In Royal’s characteristically hesitant and unsettling verse, the poet self-consciously struggles to liberate herself into being in lyric poem after poem. Often the poet’s skin is represented in association with paper or writing. In ‘Melting Ice’ the poet is ‘blue cellophane’; in ‘Trying to Write a Romance Novel’ she is ‘the inkling of myself’. ‘In Motion’ describes the poet’s project as one of ‘opening spaces with my mouth.’

Certainly Royal is a poet who can be brilliantly ‘mouthy’ and often in a feminist mode. In the beautifully sarcastic ‘Mirror Stage’ – the title a nod to psychoanalyst Jacques Lacan’s theory of identity formation – we read: ‘I open my mouth to create a new void … somewhere down below, perhaps it’s that endless / pit you eagerly spoke of as I sat on the bed / adjusting my thighs to ease boredom.’ ‘Hey Lady’ – heir to Sylvia Plath’s ‘The Applicant’ – riffs on the epithets associated with femininity, rejecting the ‘space for miss’ available on a form.

Thus Royal’s poems refuse self-identification even as they seek self-expression.

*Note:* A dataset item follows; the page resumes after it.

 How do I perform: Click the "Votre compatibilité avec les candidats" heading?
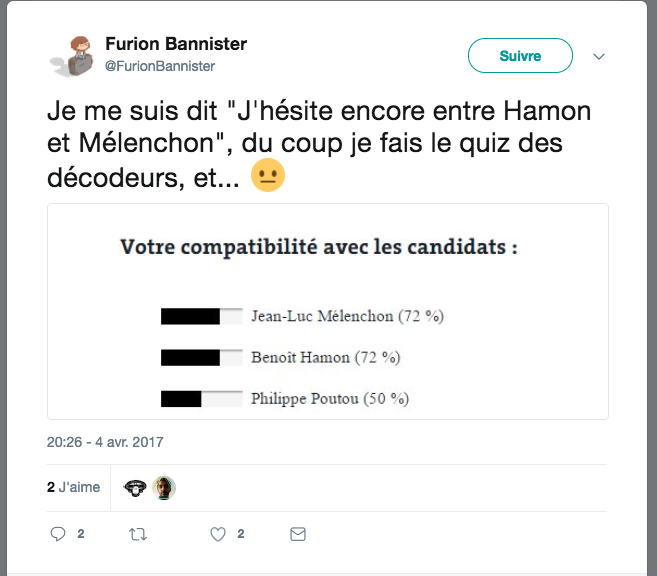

This is apparent in the literariness of the poet’s self-stylings (with many poems featuring citations), in the fragmentary style of many of the poems, in their wit and dynamism, and in the transformations they often thematically play out. Typically, the persona of the poet dissolves or multiplies. In ‘The Wreck & the Raft’, which rewrites a passage from John Fowles’s The Aristos and pays tribute to a poem by Judith Goldman, the poet outlines the seven women who inhabit her psyche: the pessimist, the egocentric, the observer (the one ‘writing poetry’), the optimist, the altruist and the stoic, all of them trying to ‘ignore the crying / child — conceived in the breast of the beast / staggering to carry us up the stairs.’

Royal’s poems feature dedications to other poets too, such as Adrienne Rich, Plath and Anne Sexton. Royal’s work owes much to that intimate and edgy tradition of verse, but her voice is also her own: unpredictable, startling, sometimes devastating, but never self-piteous. Indeed, to return to the ironic personae of ‘The Wreck & the Raft,’ one might say that it is the optimist who triumphs with this book. As announced by the eponymous and final poem, this collection ultimately represents the exciting awakening and rise of a new poet.